On Friday July 27th, Linden Lab made the initial code available within an LL project viewer (SL Alternate Viewers). The availability of the code, and LL’s plans / hopes for it were discussed during the TPV/Developer meeting also held on the 27th July. The discussion can be heard in full on the meeting recording, the key points from which have been summarised below.

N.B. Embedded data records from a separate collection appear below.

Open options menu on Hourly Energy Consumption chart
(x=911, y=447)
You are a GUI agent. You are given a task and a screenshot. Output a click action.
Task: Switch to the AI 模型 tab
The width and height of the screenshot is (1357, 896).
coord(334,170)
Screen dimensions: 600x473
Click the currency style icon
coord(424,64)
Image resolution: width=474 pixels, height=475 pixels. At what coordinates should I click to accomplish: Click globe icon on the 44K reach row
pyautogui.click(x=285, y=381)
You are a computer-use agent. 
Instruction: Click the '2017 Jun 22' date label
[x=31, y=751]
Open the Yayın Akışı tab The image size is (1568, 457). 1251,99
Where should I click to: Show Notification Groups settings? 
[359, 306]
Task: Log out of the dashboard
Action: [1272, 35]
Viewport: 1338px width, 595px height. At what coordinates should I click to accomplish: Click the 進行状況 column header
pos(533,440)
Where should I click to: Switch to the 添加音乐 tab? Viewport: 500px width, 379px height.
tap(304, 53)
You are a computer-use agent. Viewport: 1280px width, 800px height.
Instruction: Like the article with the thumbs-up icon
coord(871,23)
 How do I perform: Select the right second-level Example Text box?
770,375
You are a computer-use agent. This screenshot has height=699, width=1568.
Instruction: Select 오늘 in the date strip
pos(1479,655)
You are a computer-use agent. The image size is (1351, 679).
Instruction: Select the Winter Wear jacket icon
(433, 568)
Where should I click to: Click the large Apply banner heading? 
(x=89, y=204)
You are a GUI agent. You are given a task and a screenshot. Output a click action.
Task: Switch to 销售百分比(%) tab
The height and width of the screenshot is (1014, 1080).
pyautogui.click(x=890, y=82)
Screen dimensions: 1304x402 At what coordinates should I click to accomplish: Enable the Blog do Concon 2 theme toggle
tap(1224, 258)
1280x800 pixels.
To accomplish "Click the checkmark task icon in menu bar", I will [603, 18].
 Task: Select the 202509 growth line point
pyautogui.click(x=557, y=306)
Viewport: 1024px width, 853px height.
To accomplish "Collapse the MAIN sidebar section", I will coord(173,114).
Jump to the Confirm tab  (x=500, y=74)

During the discussion, both Oz and Monty Linden (who is leading the project) had the following to say:

  • The code is currently free-standing, although there will eventually be server-side protocol changes made to better support it (as well as further capabilities to be added to the libraries), which should further improve robustness and overall performance
  • Even without the server-side changes, the Lab hopes that the code itself will make things “a little bit better” for those using older routers, particularly Linksys WRT routers (Monty indicated server-side work would most probably be required to improve things for people using Belkin G-series routers)
  • While  the libraries are close to what is expected to be the “final” code (barring bug-fixes, etc.), it is unlikely they will be integrated into the Development Viewer for at least the next two weeks. The reason for this is two-fold:
    • The code needs to be merged-up with 3.4.0
    • Integration is dependent upon what kind of experience is had with the code “in the field”
  • LL hope that people will use the project viewer, and TPV developers will integrate it into experimental releases of their own, so that greater feedback (via JIRA entries, etc.) can be obtained in terms of:
    • General experience reports – completeness, reliability, robustness, improved rezzing, etc.
    • Whether the new code is helping to ease the strain faced by the likes of Linksys WRT routers, and what (if anything) it is doing to people’s home networks
    • (From the TPV developers themselves) design comments on the code itself, whether it is felt things have been missed, if there are issues in integrating the code into TPVs, etc.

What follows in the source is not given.